Thursday, January 15, 2009

Tartiflette Au Pif

My youngest had Rugby County trials yesterday and had asked me to make him something really nice for his return. So I thought of the tartiflette that our friend Anatole had baked for a party, a dish greatly admired by my 14-year-old. Rich and comforting, just the thing my aspiring Tiger/Lion/Dragon (1) would hope to indulge in after a long hard day in school (he gets up at 6:30) and on a freezing (but hopefully not frozen) rugby pitch (trials starting at 5:30 in the afternoon, no time in between to come home!) .

When I researched the recipe on-line, I found quite a few variations - the Waitrose recipe, anachronistically, featured mushrooms (and my boys hate fungi), quite a few contained some form of cream, and some even white wine or dry vermouth - but when I asked A. for his recipe, his answer was this:

Pour la recette de la tartiflette, c'est un peu au pif, mais c'est tout simple: d'abord faire cuire les pommes de terre découpées, les oignons et les lardons à la poële; ensuite mettre les pommes de terre au fond, les oignons et les lardons dessus, et à nouveau des pommes de terre sur le dessus; découper un Reblochon en deux dans la hauteur, et les poser sur le dessus; et mettre à cuire au four, jusqu'à ce que le fromage soit fondu.

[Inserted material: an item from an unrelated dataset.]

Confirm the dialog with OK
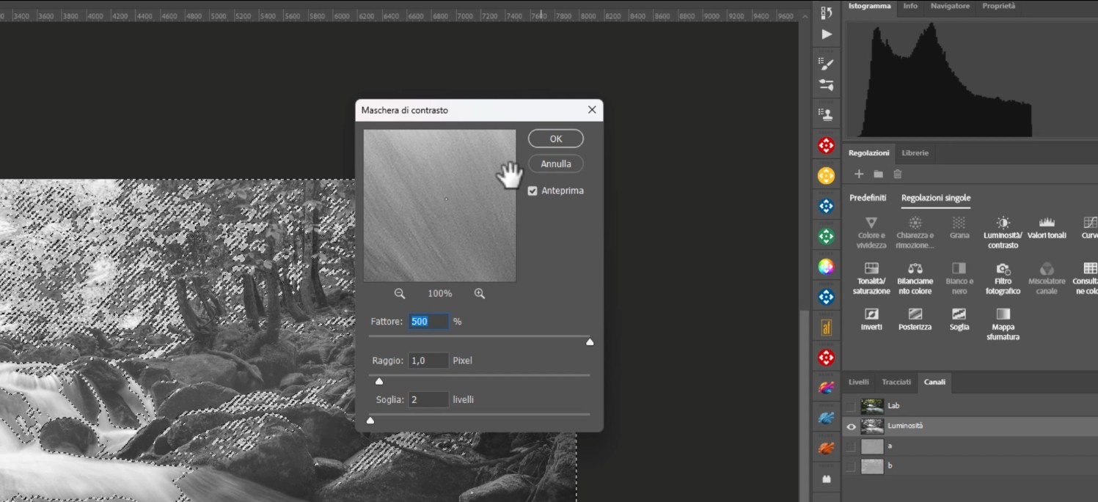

That's more like it: Sliced potatoes, onions, bacon bits, first fried, then laid out in an ovenproof dish, potatoes first, then onions and bacon bits, then another layer of potatoes. Finish with Reblochon, cut in half. Bake until cheese has completely melted.

But how many potatoes, onions, lardons? And what the heck is 'au pif'? Ah, that's just it... When I looked it up, there was a whole web discussion in the on-line dictionary. Apparently, the expression is used for those dishes one cooks not according to any set recipe but by instinct and experience (i.e. everything my BH cooks and most family dishes...):

'at a rough guess'/'nach eigenem Ermessen', 'according to preference'/'nach Belieben'.

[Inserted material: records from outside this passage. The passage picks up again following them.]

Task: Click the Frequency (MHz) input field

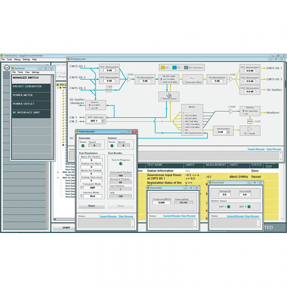Action: (x=162, y=202)
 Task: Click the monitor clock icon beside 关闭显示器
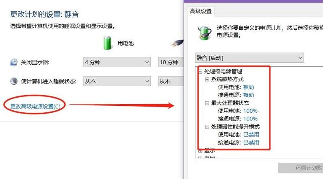pyautogui.click(x=14, y=62)
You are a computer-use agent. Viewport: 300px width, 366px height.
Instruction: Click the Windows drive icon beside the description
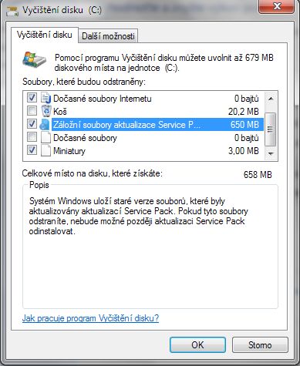click(x=35, y=59)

Without the experience, I had to go back to the other recipes for that 'rough guess'. Unsurprisingly, they didn't just differ greatly in terms of ingredients and amounts, but they also used different methods! Whether you slice, dice or mince your onions, or which type of bacon you use, may be a matter of taste, but whether you boil your potatoes (peeled or in their skins) beforehand has consequences!!!
There wasn't even one agreed method as far as the deployment of the Reblochon is concerned but I think putting the whole cheese on top, sliced lengthways, sounds the most authentic

What follows is a summary of various recipes:

The 4 basic ingredients are:

  • Potatoes, waxy, such as Cara, Desirée, Charlotte
  • Onions
  • Bacon
  • Reblochon (if you cannot get hold of Reblochon, the following alternatives have been recommended: Crémier de Chaumes, Epoisses, Pont-l'Évêque (3) or even a mature Irish Ardrahan)

To serve 4 - 6:
  1. 25 - 50 g butter, depending on whether you need it just for greasing or for frying the onions and bacon
  2. 175g - 250g bacon (ca 2 thick rashers of smoked streaky bacon) or pancetta, cut into 1cm lardons
  3. 500g - 1.5kg potatoes
  4. 1 large or 2 medium white onion(s), diced or finely sliced or even minced
  5. 1 ripe Reblochon cheese (ca 250g)
  6. Salt and freshly ground pepper

Oil for frying, if not using butter
1 garlic clove, peeled and cut in half, for rubbing the baking dish
568ml carton single/double cream/2 tablespoons crème fraiche or chicken stock
1 glass - 1 bottle of dry white wine

You will need a shallow baking dish (about 25 x 30cm).


Preheat the oven to 150°C/gas 2 - 200°C/400°F/gas mark 5.
Rub your dish well with the halves of garlic, if using.
Grease with the butter.

Bacon and onions:

Heat a frying pan over a medium-high heat. Add the bacon and onion. Sauté over a medium heat; they should sweat but not brown. Season.

Potatoes: (4 methods)

A: Toss the potato slices (ca 3mm) with salt and pepper.
B: Sauté the potato slices.
C: Peel the potatoes, then boil. When finished, drain and leave to cool (do not refresh!!!).
D: Bring a large pan of water to the boil and cook the potatoes whole, in their skins, for 15 minutes. Drain the potatoes and as soon as they are cool enough to handle, peel them. Slice.

Arranging the ingredients:
  • Arrange half the sliced potatoes in a layer to cover the bottom of your dish, season, then scatter over the onion and bacon mixture.
  • Add the remaining potatoes and more seasoning.
  • Pour enough cream or chicken stock, if using, over the top to just cover the potatoes.
  • Add a glass of dry white wine, if using. Top with the Reblochon.
  • Dot with the remaining butter (optional).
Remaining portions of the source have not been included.